_WORK REQUIRED_
Please render every line of the listing below as a numbered list, skipping blank lines and leaving out the pictures.

_RECORDS_
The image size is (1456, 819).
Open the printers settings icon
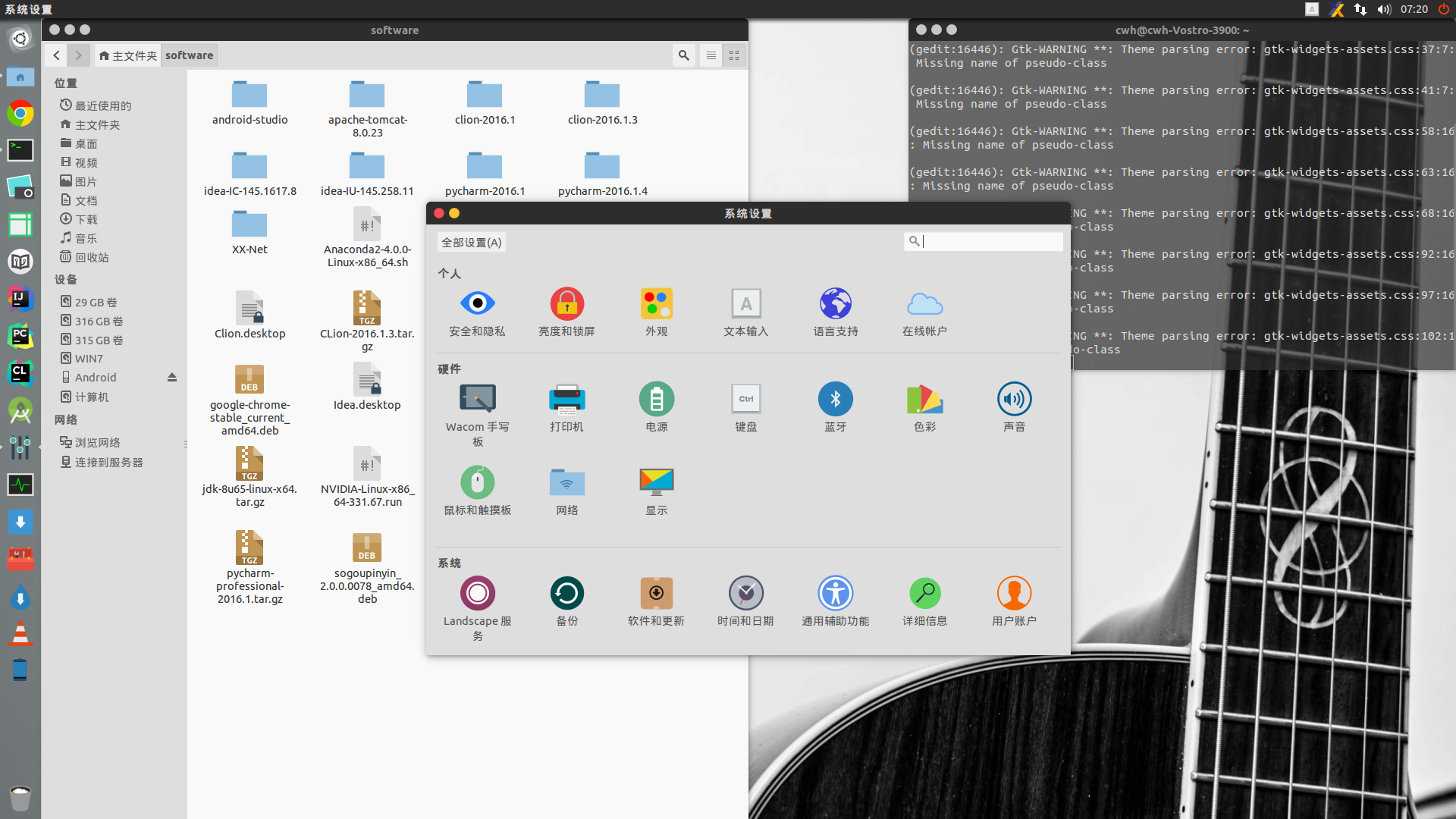click(566, 400)
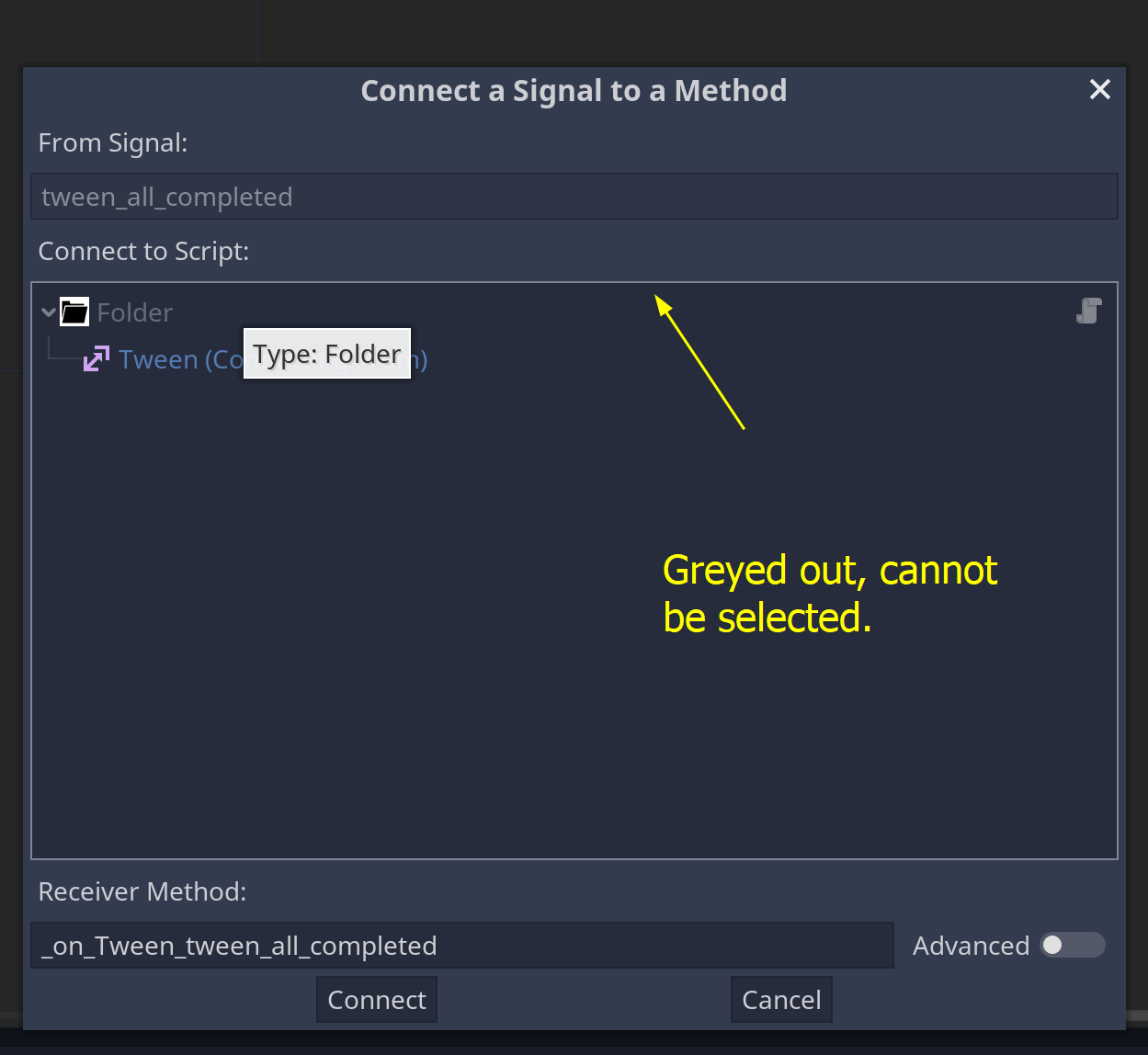Toggle the Advanced option near Receiver Method

click(1074, 945)
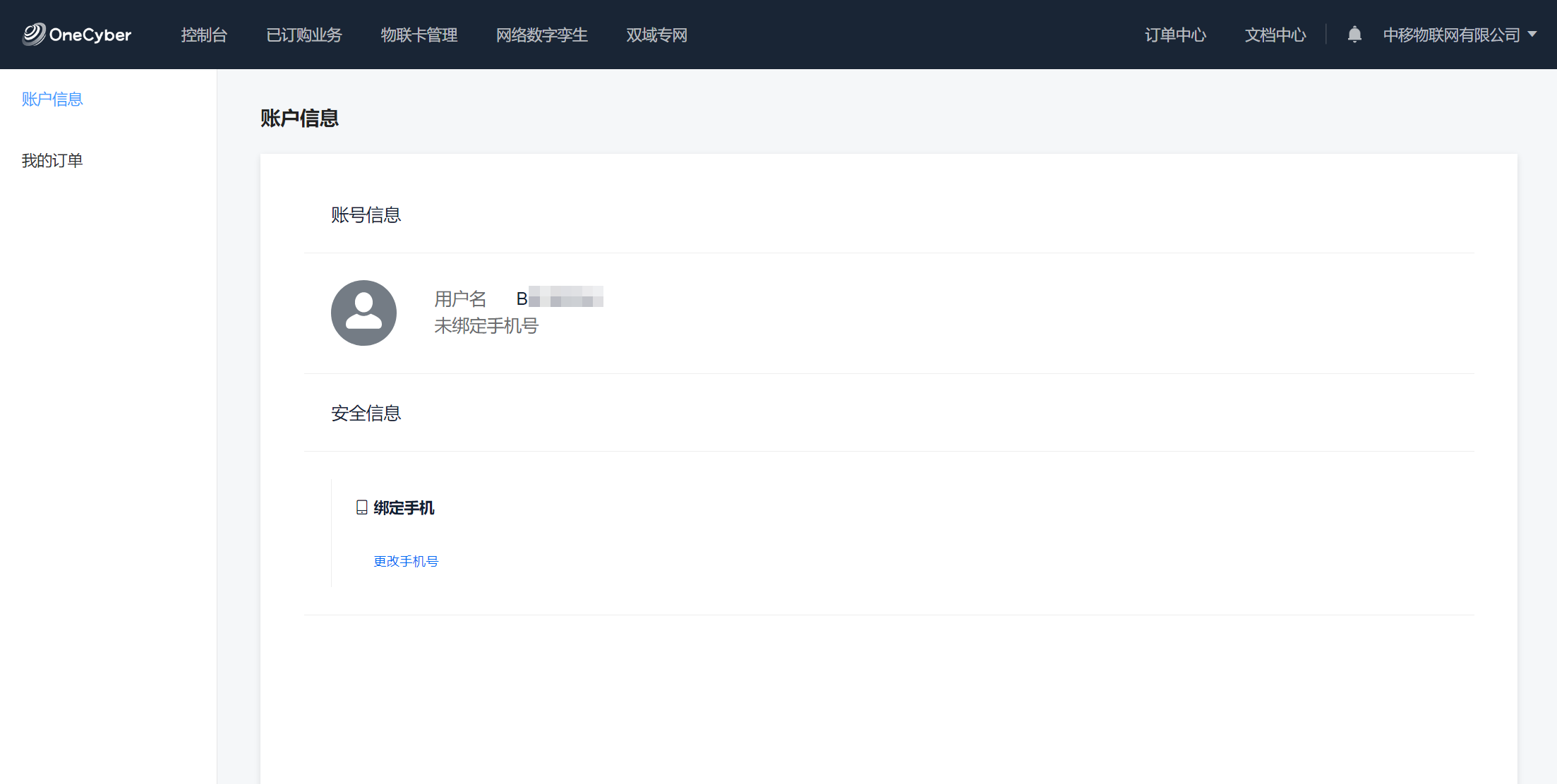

_WRITTEN ANSWER_
1. The image size is (1456, 819).
2. Open the printers settings icon
3. click(566, 400)
4. Toggle the Advanced option near Receiver Method
5. click(1074, 945)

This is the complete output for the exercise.